Maybe it's different here in California than elsehwere but I can't recall the last time I saw an advertisement featuring Brady.

I can't speak to endorsements, but Brady's face shows up on the front page of the Boston Globe and Boston Herald more often than pretty much anyone else, including Massachusetts the governor and the Mayor of Boston. Even offseason. He is the town's leading man.
posted by alms at 11:15 AM on May 12, 2015





The principal thing everyone new to this should start from is that this is nothing more than dishonor among thieves.

This is almost 20 years old and is a Wire-esque indictment of the entire food chain for the sport.

Don't weep for Brady, but also don't think for a moment that you can take any kind of balanced moral position against him or the Patriots. They're just the best at what they do.

posted by Reasonably Everything Happens at 11:45 AM on May 12, 2015


Wells talked to the media earlier, some highlights:

Ian Rapoport @RapSheet · 6m 6 minutes ago
Ted Wells: “That people at the league office wanted to put a hit on the most popular player, the face of the league, doesn’t make sense.”

Ian Rapoport @RapSheet · 12m 12 minutes ago
Asked about which gauge Walt Anderson used, Ted Wells associate Lorin Reisner said it “doesn’t matter.” Says it doesn’t change the science.
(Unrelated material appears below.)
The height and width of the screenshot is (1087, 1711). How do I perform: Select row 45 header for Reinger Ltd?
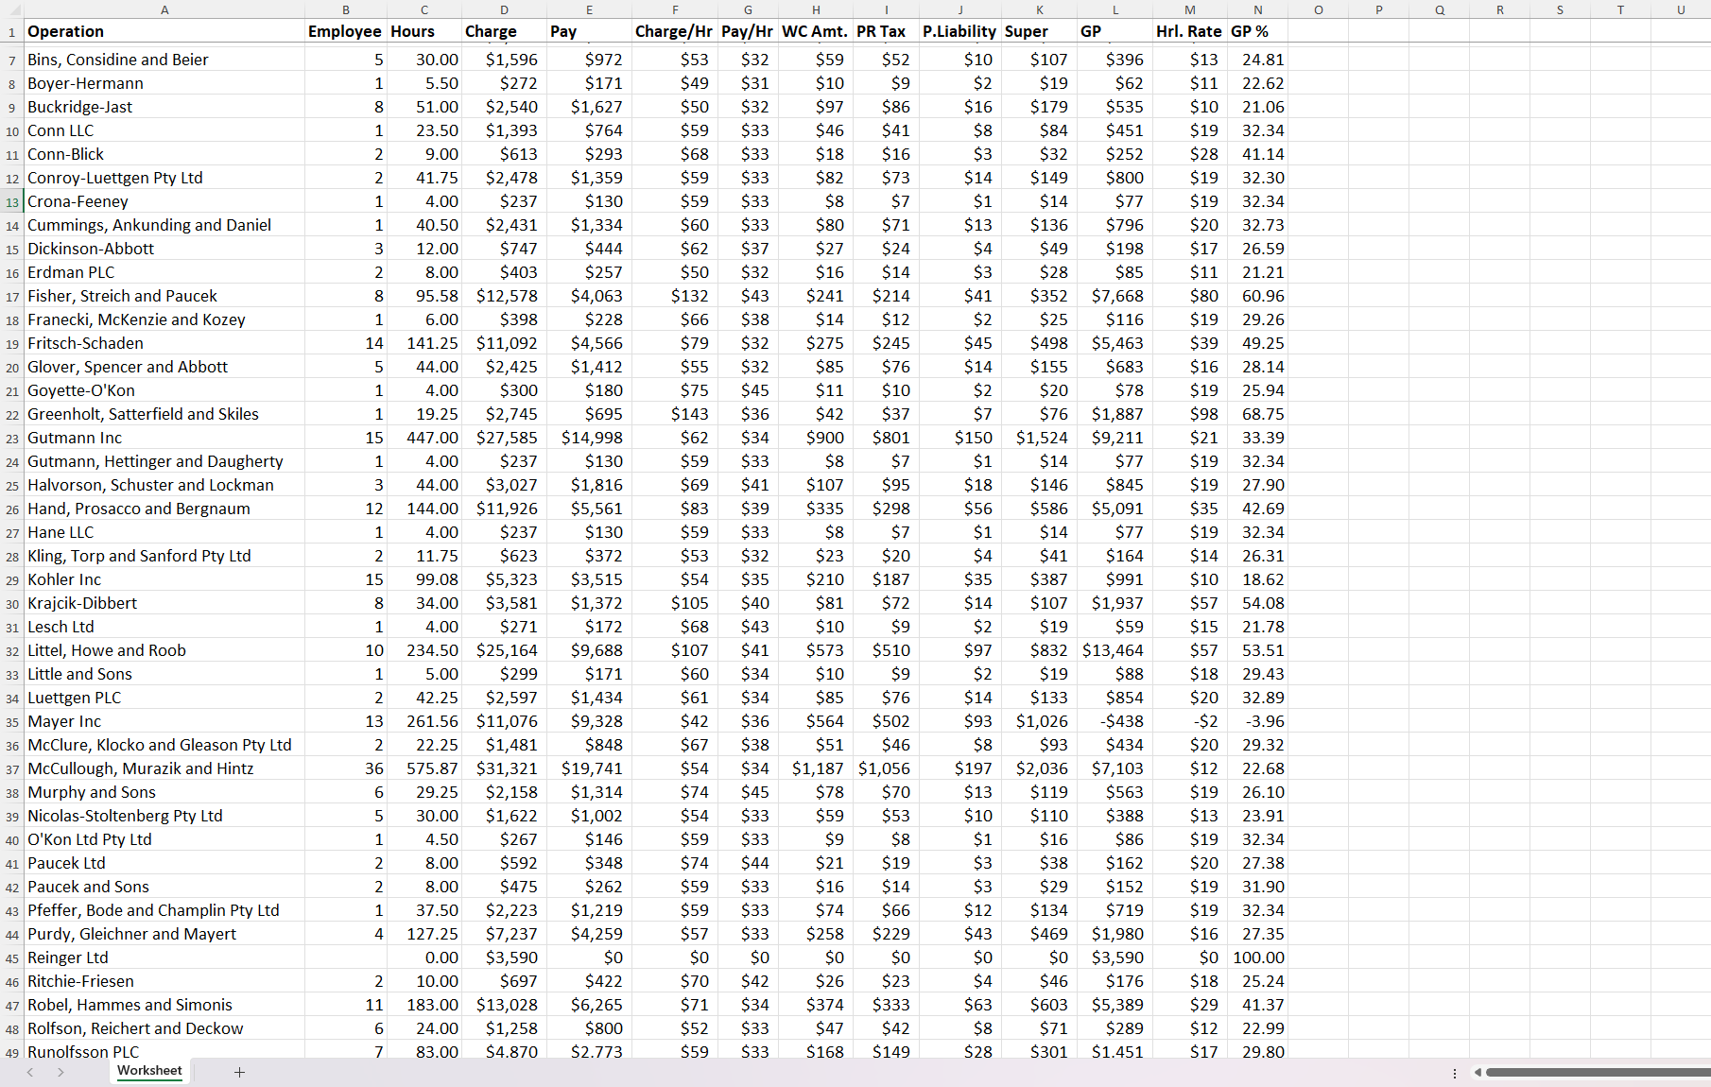coord(12,958)
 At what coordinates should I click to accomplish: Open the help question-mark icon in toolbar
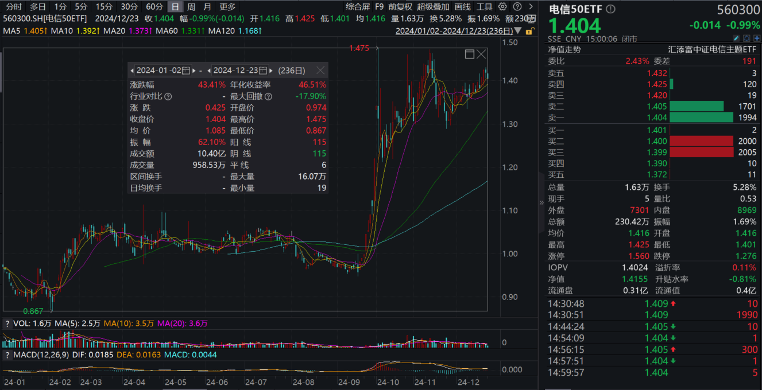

Ian Rapoport @RapSheet · 22m 22 minutes ago
Ted Wells said he told Tom Brady that he wouldn’t even hold his phone. Would just take printouts. Brady would not provide the information

Ian Rapoport @RapSheet · 25m 25 minutes ago
Ted Wells: “Patriots provided me substantial cooperation except in 1 critical & crucial area – I wanted to do a 2nd interview with McNally.”

Ian Rapoport @RapSheet · 28m 28 minutes ago
Ted Wells: “Patriots were all over me from Day 1 on why @NFL did not warn them of a complaint, alleging it was a sting. He did not find that

Ian Rapoport @RapSheet · 34m 34 minutes ago
Ted Wells says on a call that no one from Tom Brady’s camp raised any issue with his impartiality. Notes Kraft welcomed his appointment

posted by Drinky Die at 12:44 PM on May 12, 2015




A few fans protesting at the league office, handcuffing themselves inside.

I will never believe those guys aren't from some sports talk radio show.
posted by Etrigan at 12:55 PM on May 12, 2015 [2 favorites]


Peter King posted an interesting list of questions over on The MMQB. To my thinking, the meatiest one of them is this:
4. The text exchanges between Jastremski and McNally certainly make it sound as if they were illegally and deliberately deflating footballs. What reason would they have to do that? How else would you explain those texts?
I just can't think of any reason they would do the things they did and write the things they wrote if they were not manipulating the pressure of game balls at Brady's behest. Why would a locker room attendant who is not even supposed to be involved in ball preparation refer to needles and inflation, call himself "the deflator" and, most especially, be in a position to demand (and get!) swag from Brady unless he were involved in a scheme to lower the pressure of game balls at Brady's behest?
posted by slkinsey at 1:48 PM on May 12, 2015 [2 favorites]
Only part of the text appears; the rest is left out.